The writer then spins for number of old readers to hit one (itself) at which point it can receive the same update. That 1 is overwritten with 0 to clean up in preparation to move forward. Though in fact it could be left dirty as it won't be referred to before being overwritten.

struct CountedHandle {
    MyMap*   pmap;
    int      iReaders;
};

// Data Structure:
atomic<CountedHandle> achReadOnly[2];
MyMap* pmapMutable;
mutex_t muxMutable;

data Read( key ) {
    int iWhich = 0;
    CountedHandle chNow, chUpdate;

    // Spin if necessary to update the reader counter on a pmap, and/or
    // to find a pmap (as the pointer will be overwritten with nullptr once
    // a writer has finished updating the mutable copy and made it the next-
    // generation read-only in the other slot of achReadOnly[].

    do {
        chNow = achReadOnly[ iWhich ];
        if ( !chNow .pmap ) {
            iWhich = 1 - iWhich;
            continue;
        }
        chUpdate = chNow;
        chNow.iReaders++;
    } while ( CAS( ach[ iWhich ], chNow, chUpdate ) fails );

    // Now we've found a map, AND registered ourselves as a reader of it atomicly.
    // Importantly, it is impossible any reader has this pointer but isn't
    // represented in that count.

    if ( data = chnow.pmap->Find( key ) ) {
        // Deregister ourselves as a reader.
        do {
            chNow = achReadOnly[ iWhich ];
            chUpdate = chNow;
            chNow.iReaders--;
        } while ( CAS( ach[ iWhich ], chNow, chUpdate ) fails );

        return data;
    }

    // OK, we have to add it to the structure.

    lock muxMutable;
    figure out data for this key
    pmapMutable->Add( key, data );

    // It's now the next-generation read-only.  Put it where readers can find it.
    achReadOnly[ 1 - iWhich ].pmap = pmapMutable;

    // Prev-generation readonly is our Mutable now, though we can't change it
    // until the readers are gone.
    pmapMutable = achReadOnly[ iWhich ].pmap;

    // Force readers to look for the next-generation readonly.
    achReadOnly[ iWhich ].pmap = nullptr;

    // Spin until all readers finish with previous-generation readonly.
    // Remember we added ourselves as reader so wait for 1, not 0.

    while ( achReadOnly[ iWhich ].iReaders > 1 }
        ;

    // Remove our reader count.
    achReadOnly[ iWhich ].iReaders = 0;

    // No more readers for previous-generation readonly, so we can now write to it.
    pmapMutable->Add( key, data );

    unlock muxMutable;

    return data;

}

Solution that has come to me:

Every thread has a thread_local copy of the data structure, and this can be queried at will without locks.
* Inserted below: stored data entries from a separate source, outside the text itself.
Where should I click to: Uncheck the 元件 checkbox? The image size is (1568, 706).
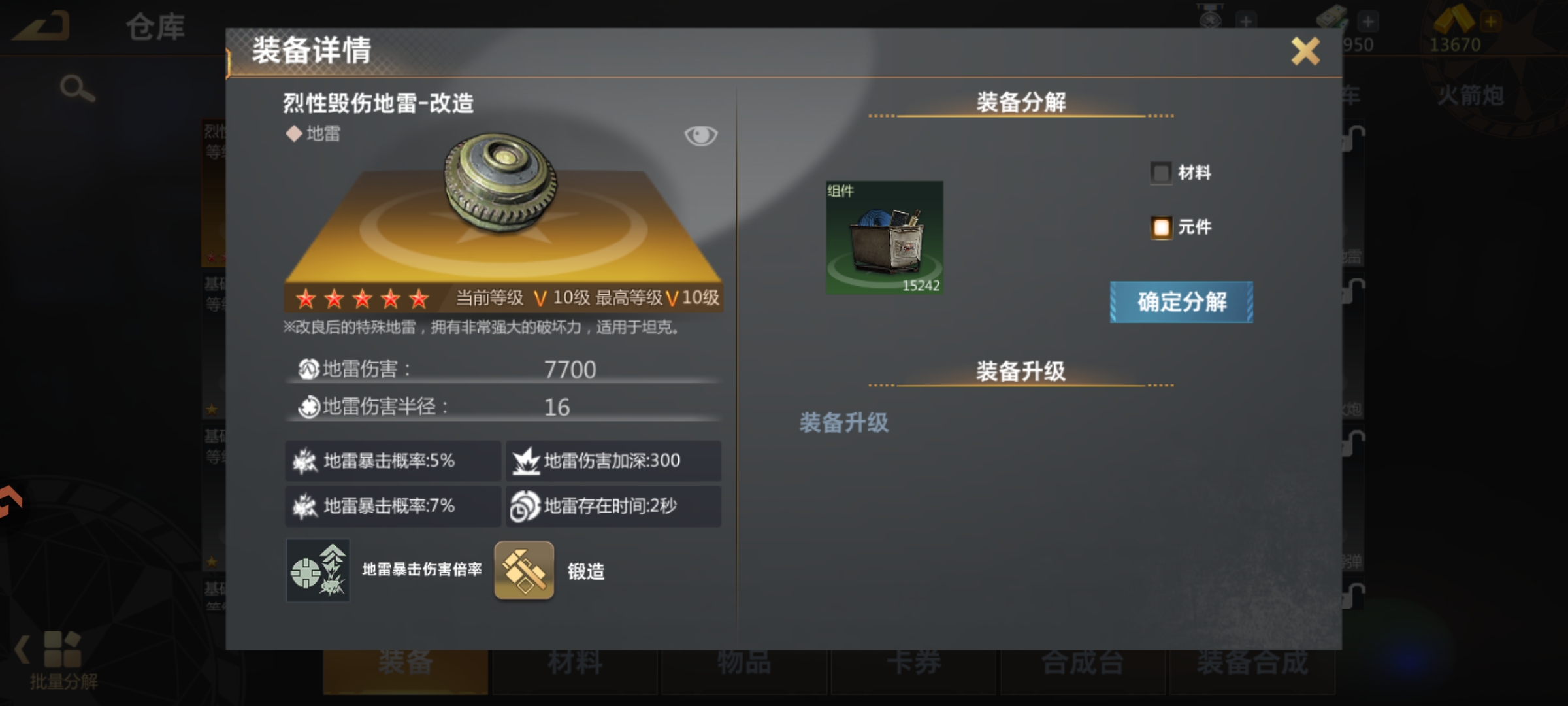[x=1161, y=227]
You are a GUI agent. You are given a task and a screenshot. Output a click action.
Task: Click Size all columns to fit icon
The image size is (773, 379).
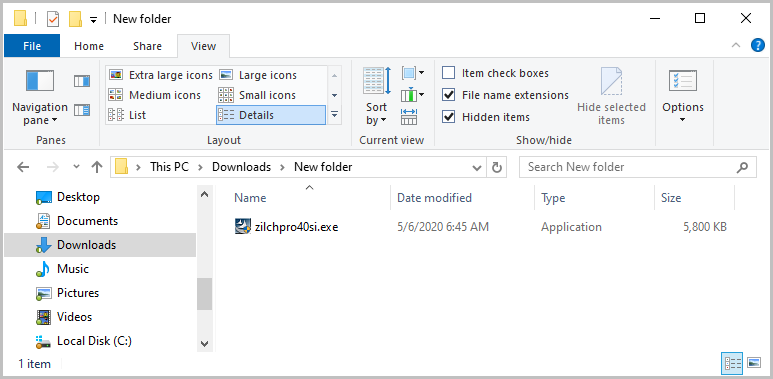(409, 117)
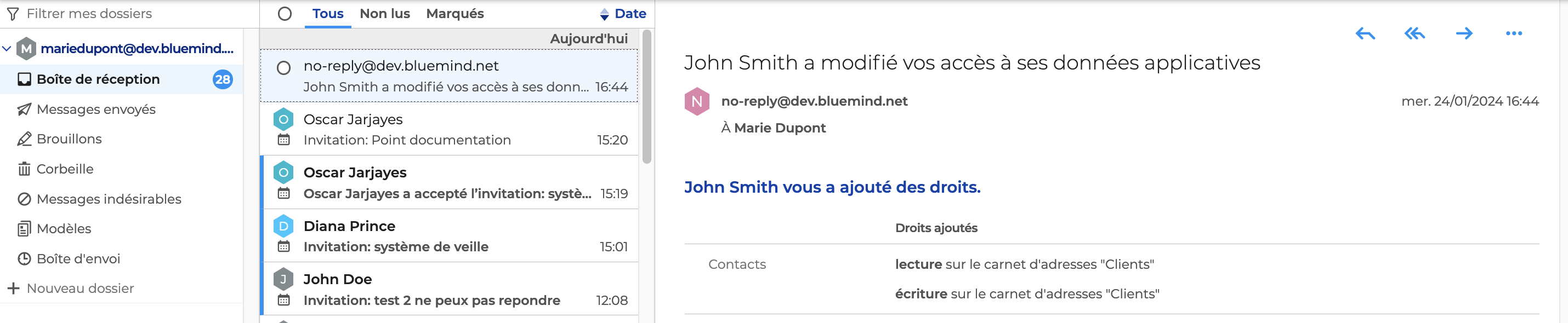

Any time you find your data, great, you're done.

If you do NOT find your data, then you acquire a mutex for the master copy.

This will have potentially many new insertions in it from other threads (possibly including the data you need.). Check to see if it has your data and if not insert it.

Finally, copy all the recent updates--including the entry for the data you need--to your own thread_local copy. Release mutex and done.

Readers can read all day long, in parallel, even when updates are happening, without locks . A lock is only needed when writing, (or sometimes when catching up). This general approach would work for a wide range of underlying data structures. QED


Having many thread_local indexes sounds memory-inefficient if you have lots of threads using this structure.

However, the data found by the index, if it's read-only, need only have one copy, referred to by many indices. (Luckily, that is my case.)

Also, many threads might not be randomly accessing the full range of entries; maybe some only need a few entries and will very quickly reach a final state where their local copy of the structure can find all the data needed, before it grows much. And yet many other threads may not refer to this at all. (Luckily, that is my case.)

Finally, to "copy all the recent updates" it'd help if all new data added to the structure were, say, pushed onto the end of a vector so given that say you have 4000 entries in your local copy, the master copy has 4020, you can with a few machine cycles locate the 20 objects you need to add. (Luckily, that is my case.)